Some things fall into my ‘extremely picky’ category: doors, windows, pillows, seafood, and tomatoes. Doors and windows make or break a home design. Pillows make or break a good night’s sleep. There is nothing like local fresh seafood (think Pacific NW salmon). And chips with salsa are divine. Excellent salsa requires homegrown tomatoes. Once you’ve tasted homegrown tomatoes, it’s hard to consume the inferior store-bought variety. And there it is — I have evolved into a food snob who is fond of beautiful architecture and deep slumber.
Similar to excellent seafood and tomatoes, I am picky about the company for whom I work for. Returning to a less mature job experience is hard after the palate enjoys mature working practices. I’ve been fortunate enough to work with some outstanding companies throughout my career — places where respect for people abounds, where inspiration thrives, and remarkable products get created.

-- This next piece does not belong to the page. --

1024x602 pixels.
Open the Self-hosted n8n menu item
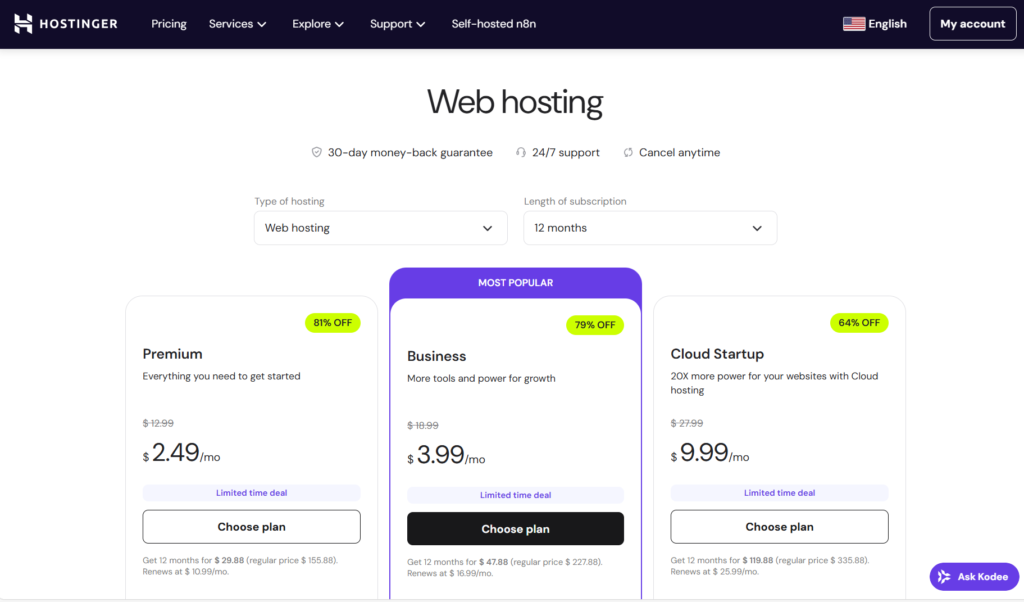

It was in Portland where I caught my first glimpse of one remarkable product during a series of brief presentations in April of 2017. The unique capabilities of this product immediately intrigued me along with everyone else in the room. Oh, the possibilities to connect all the different tools teams use! The ‘too-many-tools problem’ is as common as the too-many-meetings problem. Invisible work, duplicate entries, and replication issues between multiple tools are no fun.
This product caught my eye with its delightful visual aspect. Bringing visibility to otherwise invisible problems is a major win in my book. Using this product, we can actually see the paths work takes as it flows across the value stream from beginning to end through different departments — including upfront business teams such as finance and marketing. I thought to myself, “Where do I download this? I know about 1000 companies who could use this capability today!” But before I could ask, another impressive presentation began, followed by lunch, followed by a writing session, followed by life, and the need to focus on my highest priority of the day.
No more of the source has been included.